Task item: Nothing but an exact copy of the records below counts as the answer.

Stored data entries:
# # # # #

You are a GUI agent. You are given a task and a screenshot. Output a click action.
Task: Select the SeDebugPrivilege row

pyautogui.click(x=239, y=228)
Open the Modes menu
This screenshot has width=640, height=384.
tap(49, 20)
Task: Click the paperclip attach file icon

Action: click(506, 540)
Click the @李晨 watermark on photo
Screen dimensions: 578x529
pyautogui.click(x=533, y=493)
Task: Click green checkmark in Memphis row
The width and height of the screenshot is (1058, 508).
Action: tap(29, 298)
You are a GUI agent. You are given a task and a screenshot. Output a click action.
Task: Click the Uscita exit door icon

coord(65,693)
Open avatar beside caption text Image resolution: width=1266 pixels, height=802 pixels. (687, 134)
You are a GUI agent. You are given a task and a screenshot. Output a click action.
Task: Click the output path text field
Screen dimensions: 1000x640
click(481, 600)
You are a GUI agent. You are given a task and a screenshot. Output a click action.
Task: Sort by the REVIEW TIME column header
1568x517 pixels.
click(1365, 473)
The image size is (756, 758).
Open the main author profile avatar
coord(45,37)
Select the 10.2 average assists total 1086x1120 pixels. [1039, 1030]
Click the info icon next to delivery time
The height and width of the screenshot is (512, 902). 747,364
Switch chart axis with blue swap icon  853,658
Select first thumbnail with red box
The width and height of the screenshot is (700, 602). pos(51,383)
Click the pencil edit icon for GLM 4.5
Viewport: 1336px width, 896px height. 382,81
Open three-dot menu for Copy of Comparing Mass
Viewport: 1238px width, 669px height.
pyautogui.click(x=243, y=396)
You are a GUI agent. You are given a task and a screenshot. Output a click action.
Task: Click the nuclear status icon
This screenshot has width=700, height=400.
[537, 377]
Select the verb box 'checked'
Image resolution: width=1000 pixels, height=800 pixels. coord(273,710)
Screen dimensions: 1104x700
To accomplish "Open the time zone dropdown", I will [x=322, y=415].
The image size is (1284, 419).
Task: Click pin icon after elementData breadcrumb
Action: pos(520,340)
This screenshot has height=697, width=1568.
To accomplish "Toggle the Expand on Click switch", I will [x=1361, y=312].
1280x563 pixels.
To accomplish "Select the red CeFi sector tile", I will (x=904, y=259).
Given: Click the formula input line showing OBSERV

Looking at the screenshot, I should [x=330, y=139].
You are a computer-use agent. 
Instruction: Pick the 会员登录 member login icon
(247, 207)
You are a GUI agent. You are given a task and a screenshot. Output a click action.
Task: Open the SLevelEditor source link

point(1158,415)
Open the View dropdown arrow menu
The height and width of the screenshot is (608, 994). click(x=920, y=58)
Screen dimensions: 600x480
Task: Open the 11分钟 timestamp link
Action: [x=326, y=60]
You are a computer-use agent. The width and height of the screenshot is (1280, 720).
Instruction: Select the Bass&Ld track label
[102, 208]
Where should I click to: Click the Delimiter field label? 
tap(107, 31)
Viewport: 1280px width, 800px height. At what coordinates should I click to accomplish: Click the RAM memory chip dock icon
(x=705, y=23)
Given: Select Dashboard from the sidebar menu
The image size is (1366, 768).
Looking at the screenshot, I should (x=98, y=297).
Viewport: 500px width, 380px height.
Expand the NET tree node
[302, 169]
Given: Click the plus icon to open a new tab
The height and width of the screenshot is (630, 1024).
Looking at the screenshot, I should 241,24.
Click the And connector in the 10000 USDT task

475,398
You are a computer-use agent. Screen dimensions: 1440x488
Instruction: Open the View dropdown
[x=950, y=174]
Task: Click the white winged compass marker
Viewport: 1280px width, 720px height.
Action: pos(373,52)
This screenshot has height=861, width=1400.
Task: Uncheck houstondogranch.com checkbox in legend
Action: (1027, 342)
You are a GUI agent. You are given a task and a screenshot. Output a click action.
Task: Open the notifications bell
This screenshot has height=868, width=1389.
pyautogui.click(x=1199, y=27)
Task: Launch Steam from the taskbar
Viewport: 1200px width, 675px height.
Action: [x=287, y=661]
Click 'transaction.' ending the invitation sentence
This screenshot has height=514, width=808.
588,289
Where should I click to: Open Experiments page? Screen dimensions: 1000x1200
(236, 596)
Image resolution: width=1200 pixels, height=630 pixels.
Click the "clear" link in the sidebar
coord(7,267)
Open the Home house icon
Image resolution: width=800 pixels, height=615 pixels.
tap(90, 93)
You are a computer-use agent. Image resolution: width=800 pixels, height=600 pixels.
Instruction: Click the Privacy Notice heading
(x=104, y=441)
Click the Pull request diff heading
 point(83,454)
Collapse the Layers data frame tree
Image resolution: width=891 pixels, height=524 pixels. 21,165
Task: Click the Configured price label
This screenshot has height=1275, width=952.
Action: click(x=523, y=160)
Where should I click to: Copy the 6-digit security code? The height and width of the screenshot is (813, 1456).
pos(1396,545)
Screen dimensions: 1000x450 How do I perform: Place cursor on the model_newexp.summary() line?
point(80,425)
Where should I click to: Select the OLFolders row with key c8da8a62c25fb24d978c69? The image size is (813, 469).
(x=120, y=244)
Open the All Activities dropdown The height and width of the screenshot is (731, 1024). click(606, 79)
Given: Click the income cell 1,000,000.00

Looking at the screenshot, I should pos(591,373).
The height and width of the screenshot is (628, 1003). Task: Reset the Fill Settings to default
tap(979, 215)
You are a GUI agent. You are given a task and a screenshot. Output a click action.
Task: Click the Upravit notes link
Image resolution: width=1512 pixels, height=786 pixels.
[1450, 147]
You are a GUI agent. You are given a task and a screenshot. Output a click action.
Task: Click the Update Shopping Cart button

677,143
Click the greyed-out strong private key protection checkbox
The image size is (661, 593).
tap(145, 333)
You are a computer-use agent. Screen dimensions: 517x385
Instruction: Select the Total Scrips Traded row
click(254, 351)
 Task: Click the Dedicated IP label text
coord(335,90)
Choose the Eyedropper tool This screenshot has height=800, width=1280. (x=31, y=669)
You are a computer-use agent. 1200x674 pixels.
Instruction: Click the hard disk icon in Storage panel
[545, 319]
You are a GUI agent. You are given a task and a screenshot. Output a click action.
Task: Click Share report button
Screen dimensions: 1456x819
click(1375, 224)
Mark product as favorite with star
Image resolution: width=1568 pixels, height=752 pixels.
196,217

# # # # #

Task result:
You are a GUI agent. You are given a task and a screenshot. Output a click action.
Task: Select the SeDebugPrivilege row

pyautogui.click(x=239, y=228)
Open the Modes menu
This screenshot has width=640, height=384.
tap(49, 20)
Task: Click the paperclip attach file icon

Action: click(506, 540)
Click the @李晨 watermark on photo
Screen dimensions: 578x529
pyautogui.click(x=533, y=493)
Task: Click green checkmark in Memphis row
The width and height of the screenshot is (1058, 508).
Action: tap(29, 298)
You are a GUI agent. You are given a task and a screenshot. Output a click action.
Task: Click the Uscita exit door icon

coord(65,693)
Open avatar beside caption text Image resolution: width=1266 pixels, height=802 pixels. (687, 134)
You are a GUI agent. You are given a task and a screenshot. Output a click action.
Task: Click the output path text field
Screen dimensions: 1000x640
click(481, 600)
You are a GUI agent. You are given a task and a screenshot. Output a click action.
Task: Sort by the REVIEW TIME column header
1568x517 pixels.
click(1365, 473)
The image size is (756, 758).
Open the main author profile avatar
coord(45,37)
Select the 10.2 average assists total 1086x1120 pixels. [1039, 1030]
Click the info icon next to delivery time
The height and width of the screenshot is (512, 902). 747,364
Switch chart axis with blue swap icon  853,658
Select first thumbnail with red box
The width and height of the screenshot is (700, 602). pos(51,383)
Click the pencil edit icon for GLM 4.5
Viewport: 1336px width, 896px height. 382,81
Open three-dot menu for Copy of Comparing Mass
Viewport: 1238px width, 669px height.
pyautogui.click(x=243, y=396)
You are a GUI agent. You are given a task and a screenshot. Output a click action.
Task: Click the nuclear status icon
This screenshot has width=700, height=400.
[537, 377]
Select the verb box 'checked'
Image resolution: width=1000 pixels, height=800 pixels. coord(273,710)
Screen dimensions: 1104x700
To accomplish "Open the time zone dropdown", I will [x=322, y=415].
The image size is (1284, 419).
Task: Click pin icon after elementData breadcrumb
Action: pos(520,340)
This screenshot has height=697, width=1568.
To accomplish "Toggle the Expand on Click switch", I will [x=1361, y=312].
1280x563 pixels.
To accomplish "Select the red CeFi sector tile", I will (x=904, y=259).
Given: Click the formula input line showing OBSERV

Looking at the screenshot, I should [x=330, y=139].
You are a computer-use agent. 
Instruction: Pick the 会员登录 member login icon
(247, 207)
You are a GUI agent. You are given a task and a screenshot. Output a click action.
Task: Open the SLevelEditor source link

point(1158,415)
Open the View dropdown arrow menu
The height and width of the screenshot is (608, 994). click(x=920, y=58)
Screen dimensions: 600x480
Task: Open the 11分钟 timestamp link
Action: [x=326, y=60]
You are a computer-use agent. The width and height of the screenshot is (1280, 720).
Instruction: Select the Bass&Ld track label
[102, 208]
Where should I click to: Click the Delimiter field label? 
tap(107, 31)
Viewport: 1280px width, 800px height. At what coordinates should I click to accomplish: Click the RAM memory chip dock icon
(x=705, y=23)
Given: Select Dashboard from the sidebar menu
The image size is (1366, 768).
Looking at the screenshot, I should (x=98, y=297).
Viewport: 500px width, 380px height.
Expand the NET tree node
[302, 169]
Given: Click the plus icon to open a new tab
The height and width of the screenshot is (630, 1024).
Looking at the screenshot, I should 241,24.
Click the And connector in the 10000 USDT task

475,398
You are a computer-use agent. Screen dimensions: 1440x488
Instruction: Open the View dropdown
[x=950, y=174]
Task: Click the white winged compass marker
Viewport: 1280px width, 720px height.
Action: pos(373,52)
This screenshot has height=861, width=1400.
Task: Uncheck houstondogranch.com checkbox in legend
Action: (1027, 342)
You are a GUI agent. You are given a task and a screenshot. Output a click action.
Task: Open the notifications bell
This screenshot has height=868, width=1389.
pyautogui.click(x=1199, y=27)
Task: Launch Steam from the taskbar
Viewport: 1200px width, 675px height.
Action: [x=287, y=661]
Click 'transaction.' ending the invitation sentence
This screenshot has height=514, width=808.
588,289
Where should I click to: Open Experiments page? Screen dimensions: 1000x1200
(236, 596)
Image resolution: width=1200 pixels, height=630 pixels.
Click the "clear" link in the sidebar
coord(7,267)
Open the Home house icon
Image resolution: width=800 pixels, height=615 pixels.
tap(90, 93)
You are a computer-use agent. Image resolution: width=800 pixels, height=600 pixels.
Instruction: Click the Privacy Notice heading
(x=104, y=441)
Click the Pull request diff heading
 point(83,454)
Collapse the Layers data frame tree
Image resolution: width=891 pixels, height=524 pixels. 21,165
Task: Click the Configured price label
This screenshot has height=1275, width=952.
Action: click(x=523, y=160)
Where should I click to: Copy the 6-digit security code? The height and width of the screenshot is (813, 1456).
pos(1396,545)
Screen dimensions: 1000x450 How do I perform: Place cursor on the model_newexp.summary() line?
point(80,425)
Where should I click to: Select the OLFolders row with key c8da8a62c25fb24d978c69? The image size is (813, 469).
(x=120, y=244)
Open the All Activities dropdown The height and width of the screenshot is (731, 1024). click(606, 79)
Given: Click the income cell 1,000,000.00

Looking at the screenshot, I should pos(591,373).
The height and width of the screenshot is (628, 1003). Task: Reset the Fill Settings to default
tap(979, 215)
You are a GUI agent. You are given a task and a screenshot. Output a click action.
Task: Click the Upravit notes link
Image resolution: width=1512 pixels, height=786 pixels.
[1450, 147]
You are a GUI agent. You are given a task and a screenshot. Output a click action.
Task: Click the Update Shopping Cart button

677,143
Click the greyed-out strong private key protection checkbox
The image size is (661, 593).
tap(145, 333)
You are a computer-use agent. Screen dimensions: 517x385
Instruction: Select the Total Scrips Traded row
click(254, 351)
 Task: Click the Dedicated IP label text
coord(335,90)
Choose the Eyedropper tool This screenshot has height=800, width=1280. (x=31, y=669)
You are a computer-use agent. 1200x674 pixels.
Instruction: Click the hard disk icon in Storage panel
[545, 319]
You are a GUI agent. You are given a task and a screenshot. Output a click action.
Task: Click Share report button
Screen dimensions: 1456x819
click(1375, 224)
Mark product as favorite with star
Image resolution: width=1568 pixels, height=752 pixels.
196,217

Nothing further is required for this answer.